# Task goal
Format the entries starting at the line that contains "This screenshot has height=153, width=340." and ending at the last line as a Markdown table with the columns Row and Line, one numbered row per line. Skip blank lines and leave out the pictures.
"""
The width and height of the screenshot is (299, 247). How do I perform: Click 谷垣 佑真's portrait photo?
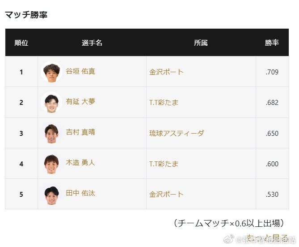51,72
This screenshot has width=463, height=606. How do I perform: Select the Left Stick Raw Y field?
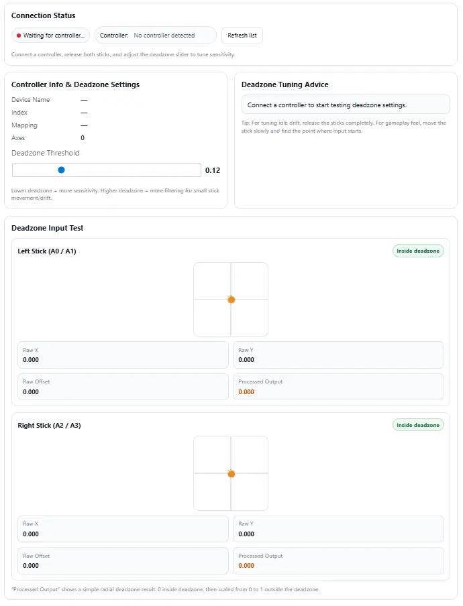tap(338, 355)

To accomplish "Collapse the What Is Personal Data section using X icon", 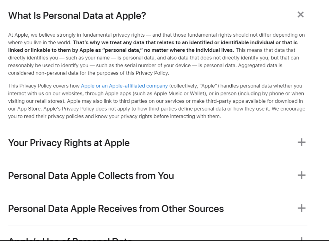I will 300,14.
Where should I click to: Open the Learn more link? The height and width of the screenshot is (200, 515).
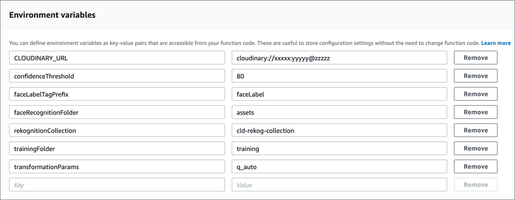point(496,43)
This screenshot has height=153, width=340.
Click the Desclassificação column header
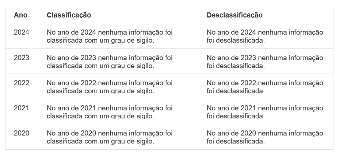(x=234, y=15)
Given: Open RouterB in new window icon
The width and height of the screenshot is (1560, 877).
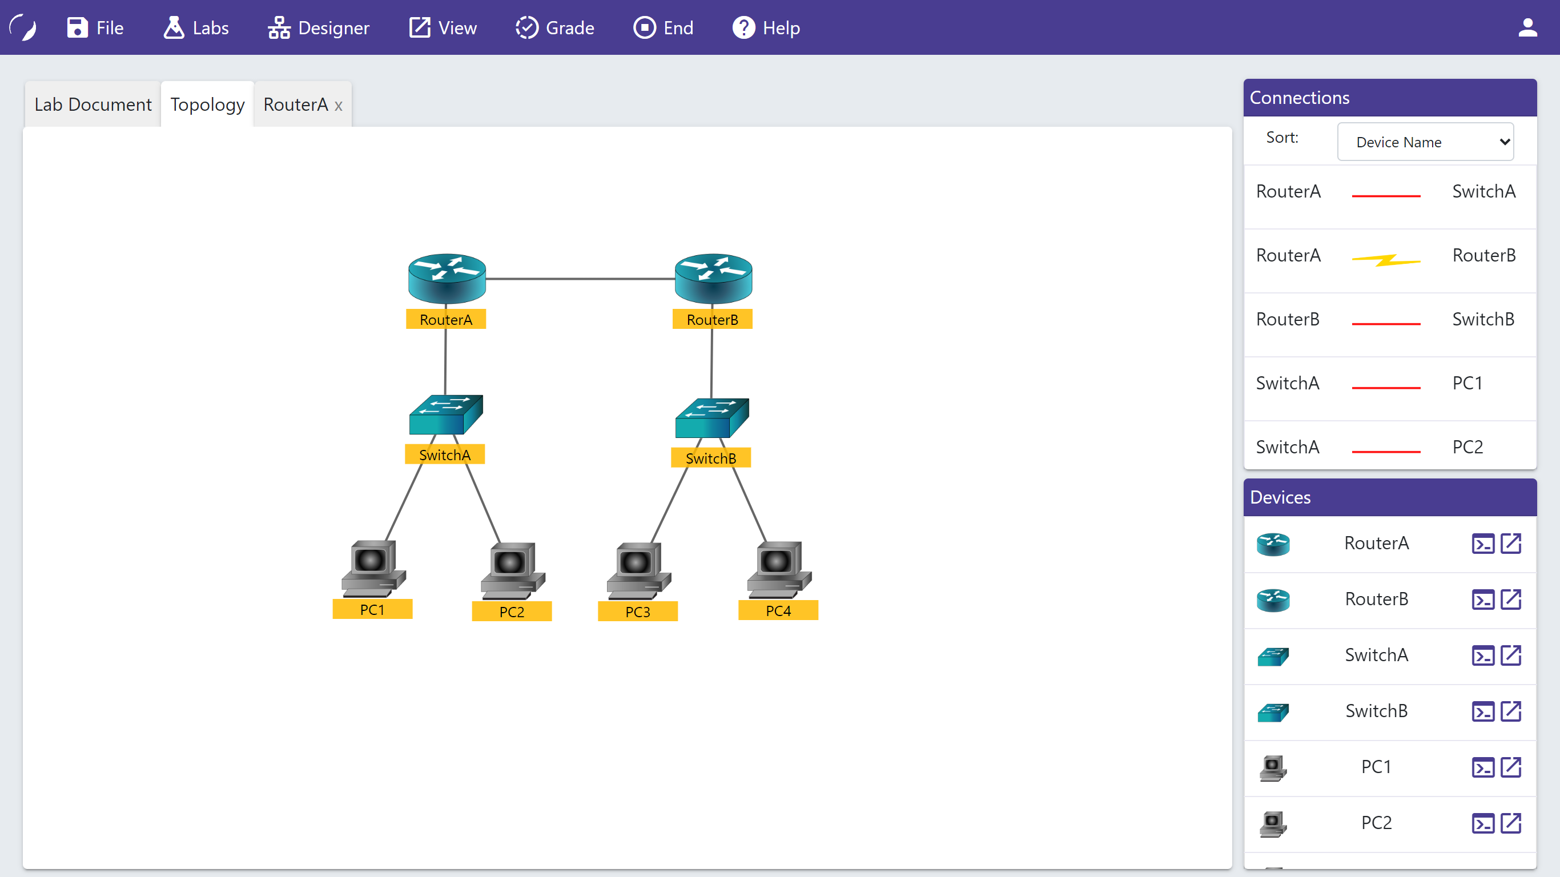Looking at the screenshot, I should pyautogui.click(x=1511, y=599).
"""
# Result of this task
| Row | Line |
|---|---|
| 1 | This screenshot has height=153, width=340. |
| 2 | Click the Desclassificação column header |
| 3 | (x=234, y=15) |
| 4 | Given: Open RouterB in new window icon |
| 5 | The width and height of the screenshot is (1560, 877). |
| 6 | Looking at the screenshot, I should pyautogui.click(x=1511, y=599). |